Making AI Inclusive for Hiring and HR

In this theme, our panel discussion highlighted some of the potential problems that AI raises in the hiring process and brainstormed ideas to make this process more inclusive for persons with disabilities.

Module 5: Inclusive AI for HR Webinar

Panelists

A photo of Shea Tanis

Shea Tanis is the Director for Policy and Advocacy at the Coleman Institute for Cognitive Disabilities at the University of Colorado. She is nationally recognized for her expertise in applied cognitive technology supports, cognitive accessibility and advancing the rights of people with cognitive disabilities to technology and information access.

Rich Donovan is CEO of the Return on Disability Group and is a globally recognized subject matter expert on the convergence of disability and corporate profitability. He has spent more than ten years focused on defining and unlocking the economic value of the disability market. In 2006 Rich founded Lime, the leading third-party recruiter in the disability space, where he worked with Google, PepsiCo, Bank of America/Merrill Lynch, IBM, TD Bank and others to help them attract and retain top talent from within the disability market.

Moderator

Dr. Vera Roberts, Inclusive Design Research Centre

Module 6: Workshop 

In this module, participants had the opportunity to gather insights from previous modules and apply them to thinking critically about nugget.ai’s operations as a skills measurement technology company. As such, this module served as a real-world case study through which participants analyzed and reflected on the business decisions of nugget.ai.

Guest Speakers

Marian Pitel and Melissa Pike, members of nugget.ai’s science team, guided the presentation and activity, taking turns explaining key stages in nugget.ai’s operations and highlighting decisions and considerations that the nugget.ai team have had to make at these stages.

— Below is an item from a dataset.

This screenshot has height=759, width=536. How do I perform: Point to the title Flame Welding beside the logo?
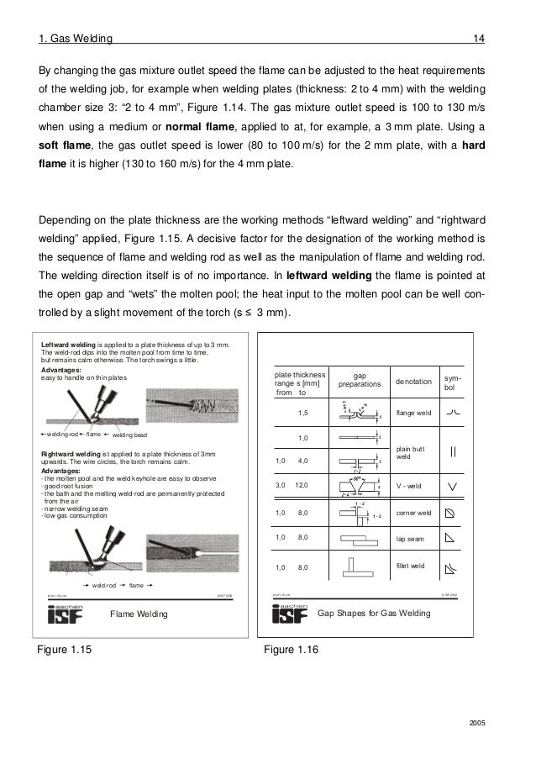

At each stage, Marian and Melissa worked with the whole group in identifying the advantages of nugget.ai’s approach and any areas of opportunities. The participants were encouraged to reflect on nugget.ai’s business decisions, leaning on lessons that have emerged from the study group’s previous modules.

Activity

We discussed ideal candidates based on David Dame’s YouTube video, which focuses on the following questions:

  • How can an organization leverage the competitive advantage of using a candidate’s differences to their success?
  • How can organizations begin to think differently about what it means to be “ideal” for the job?